Examples of universal design are everywhere. The main kitchen counters are built lower than usual, about 80cm from the ground, an ideal height for children, the elderly, the disabled and just about everyone who is not 200cm tall, Prodel said. Appliances include a Nespresso coffeemaker, which uses easy-to-insert coffee capsules rather than measured grounds, a one-touch Riviera & Bar electric citrus juicer and a Black & Decker electric jar opener. The Scholtes oven allows its user to press a single button to cook a roast chicken, another to bake gateaux — an extreme simplicity of operation that Prodel describes as a sort of “informal” universal design.
The furniture is functional, too. In Prodel’s bedroom, the bed is the same height as his wheelchair, which makes moving between them easier.

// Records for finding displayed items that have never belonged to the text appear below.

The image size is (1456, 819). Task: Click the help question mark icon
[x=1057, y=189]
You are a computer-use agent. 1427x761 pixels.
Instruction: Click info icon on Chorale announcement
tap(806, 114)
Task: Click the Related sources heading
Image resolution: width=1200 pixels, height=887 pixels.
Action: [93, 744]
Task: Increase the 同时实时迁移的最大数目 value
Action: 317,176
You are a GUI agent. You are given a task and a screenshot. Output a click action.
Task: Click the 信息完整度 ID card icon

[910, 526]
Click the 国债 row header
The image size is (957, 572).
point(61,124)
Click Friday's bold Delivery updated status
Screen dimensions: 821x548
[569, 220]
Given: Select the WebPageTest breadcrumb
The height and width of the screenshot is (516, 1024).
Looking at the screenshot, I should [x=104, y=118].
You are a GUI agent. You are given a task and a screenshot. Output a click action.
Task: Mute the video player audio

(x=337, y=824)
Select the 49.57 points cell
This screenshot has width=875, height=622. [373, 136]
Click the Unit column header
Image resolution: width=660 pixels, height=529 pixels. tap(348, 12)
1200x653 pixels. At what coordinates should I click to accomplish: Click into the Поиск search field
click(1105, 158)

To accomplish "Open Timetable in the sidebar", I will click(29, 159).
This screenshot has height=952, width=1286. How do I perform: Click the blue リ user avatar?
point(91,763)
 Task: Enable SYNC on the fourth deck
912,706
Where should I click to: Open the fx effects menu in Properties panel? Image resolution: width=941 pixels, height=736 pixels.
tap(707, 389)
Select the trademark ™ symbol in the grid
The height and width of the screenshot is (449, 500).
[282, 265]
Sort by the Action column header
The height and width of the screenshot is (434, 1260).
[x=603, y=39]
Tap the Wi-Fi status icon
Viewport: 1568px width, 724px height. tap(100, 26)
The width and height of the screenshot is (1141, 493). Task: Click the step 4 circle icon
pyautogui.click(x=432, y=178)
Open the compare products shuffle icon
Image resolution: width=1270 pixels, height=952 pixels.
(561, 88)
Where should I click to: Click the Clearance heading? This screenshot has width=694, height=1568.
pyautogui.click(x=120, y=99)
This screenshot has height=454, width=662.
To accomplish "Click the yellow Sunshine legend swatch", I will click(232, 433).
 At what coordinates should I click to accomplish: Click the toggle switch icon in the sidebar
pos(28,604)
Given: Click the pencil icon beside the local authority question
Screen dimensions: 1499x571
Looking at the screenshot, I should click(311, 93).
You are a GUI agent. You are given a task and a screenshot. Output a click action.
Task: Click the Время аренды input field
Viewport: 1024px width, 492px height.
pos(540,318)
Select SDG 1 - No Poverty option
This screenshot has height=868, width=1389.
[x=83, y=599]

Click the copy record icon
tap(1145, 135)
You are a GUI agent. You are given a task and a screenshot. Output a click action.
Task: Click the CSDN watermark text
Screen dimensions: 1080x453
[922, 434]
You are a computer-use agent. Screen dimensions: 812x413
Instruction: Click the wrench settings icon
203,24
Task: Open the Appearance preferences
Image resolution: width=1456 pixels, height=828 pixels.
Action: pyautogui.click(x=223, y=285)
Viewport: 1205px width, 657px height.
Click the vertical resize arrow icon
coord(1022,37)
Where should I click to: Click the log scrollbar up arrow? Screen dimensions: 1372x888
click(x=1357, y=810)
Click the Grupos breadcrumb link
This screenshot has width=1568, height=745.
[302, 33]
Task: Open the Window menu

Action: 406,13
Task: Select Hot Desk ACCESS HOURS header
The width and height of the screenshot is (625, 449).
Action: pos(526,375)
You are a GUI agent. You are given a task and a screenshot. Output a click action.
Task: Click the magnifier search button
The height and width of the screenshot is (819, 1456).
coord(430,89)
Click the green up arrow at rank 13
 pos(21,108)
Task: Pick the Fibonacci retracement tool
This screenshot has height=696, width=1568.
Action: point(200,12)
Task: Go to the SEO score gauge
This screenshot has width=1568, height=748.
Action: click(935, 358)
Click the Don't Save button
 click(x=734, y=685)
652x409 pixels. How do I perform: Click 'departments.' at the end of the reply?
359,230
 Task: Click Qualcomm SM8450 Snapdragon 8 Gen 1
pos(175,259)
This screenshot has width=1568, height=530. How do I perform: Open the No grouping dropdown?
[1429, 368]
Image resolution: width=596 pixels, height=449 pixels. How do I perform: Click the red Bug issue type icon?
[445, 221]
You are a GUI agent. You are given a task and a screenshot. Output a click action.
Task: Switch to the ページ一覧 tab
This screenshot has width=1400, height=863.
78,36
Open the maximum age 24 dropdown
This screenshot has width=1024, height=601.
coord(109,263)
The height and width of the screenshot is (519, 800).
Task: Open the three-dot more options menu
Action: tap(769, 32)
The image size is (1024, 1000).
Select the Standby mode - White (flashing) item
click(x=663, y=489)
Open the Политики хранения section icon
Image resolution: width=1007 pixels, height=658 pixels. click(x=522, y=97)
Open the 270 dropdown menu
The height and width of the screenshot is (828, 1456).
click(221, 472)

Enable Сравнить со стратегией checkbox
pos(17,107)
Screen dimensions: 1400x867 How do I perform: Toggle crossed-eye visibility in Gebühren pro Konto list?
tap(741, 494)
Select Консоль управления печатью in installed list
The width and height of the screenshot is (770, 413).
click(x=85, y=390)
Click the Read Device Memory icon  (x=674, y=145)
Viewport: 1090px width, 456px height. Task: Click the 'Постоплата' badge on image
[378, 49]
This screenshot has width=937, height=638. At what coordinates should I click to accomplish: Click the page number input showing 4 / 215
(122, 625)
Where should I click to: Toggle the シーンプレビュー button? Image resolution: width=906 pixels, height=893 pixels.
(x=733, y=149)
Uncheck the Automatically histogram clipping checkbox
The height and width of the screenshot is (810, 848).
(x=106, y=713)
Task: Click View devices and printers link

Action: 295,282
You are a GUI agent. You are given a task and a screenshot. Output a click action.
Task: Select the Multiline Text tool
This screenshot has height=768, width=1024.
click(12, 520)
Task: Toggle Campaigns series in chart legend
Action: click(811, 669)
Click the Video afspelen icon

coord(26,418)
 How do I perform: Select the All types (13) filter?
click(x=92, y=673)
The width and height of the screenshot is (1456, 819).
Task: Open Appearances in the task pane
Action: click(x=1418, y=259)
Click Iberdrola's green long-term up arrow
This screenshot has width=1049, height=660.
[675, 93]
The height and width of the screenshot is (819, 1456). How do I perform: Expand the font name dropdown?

Electrical controls for the entire house are within easy reach. The shower area off the bedroom is equipped with a broad sink, which his wheelchair can slide under, and the shower is fitted with a cushiony white folding chair made by the Danish company Pressalit Care.
Another small room has been outfitted with a toilet 50.8cm above floor level, several centimeters higher than normal, so that Prodel can easily transfer himself. In the spa room, super-heated to help Prodel keep his muscles warm and prevent cramping, an IGAT-180 push-button pool lift (made by the US company Aquatic Access) with a Belgian-made harness allows him to lift himself out of his wheelchair and into a 6m-long heated pool. There, he swims and does exercises.
Throughout the house, electrical outlets are 40.6cm above the floor rather than 20.3cm, and switches are about 100cm above the floor, several centimeters lower than usual — heights that are equally easy for Prodel or an able-bodied adult to reach.
Next month, in recognition of the house’s innovations, it will receive the 2009 Universal Design Award for a residence from Universal Design GmbH, a German company that promotes accessibility.
Prodel sees the house as a showcase, he said, and hopes it will influence residential design in France. But he does not see himself as a savior: His consulting firm offers “services to professionals” for offices and commercial and institutional spaces.
“You can’t imagine how many people call me and say, ‘Mr Prodel, my husband is in a wheelchair and I need help.’ I say, ‘Sorry, I don’t work for private persons,’” he said.
But in the professional realm, at least, he does seem like a man with a mission. He has put together a computer presentation that opens with bugles and drums and the words, “Conception Universelle,” the French translation of universal design. It includes some of his picks for the least-accessible “accessible” places in France — places he believes are ideal candidates for universal design: the Pullman Paris Tour Eiffel Hotel, formerly the Hilton (“I thought I was in a hospital room of 40 years ago,” he said of a wheelchair-accessible room); handicapped parking places in Paris that are framed by poles that would be easy to crash into; certain train ramps that allow for four-wheel but not three-wheel scooters; the Gare Montparnasse in Paris, where the elevator is broken much of the time.
So far he has only two institutional clients: the City of Compiegne, 48km northeast of here, and its regional government. He said he was advising them on how to make a new bridge project comply with universal design principles.
In addition to spreading universal design in France, he has more modest goals.
“Oh, if I could take the train on my own to Paris, I would,” he said. “Oh, it’s too complicated. But that would be so nice.”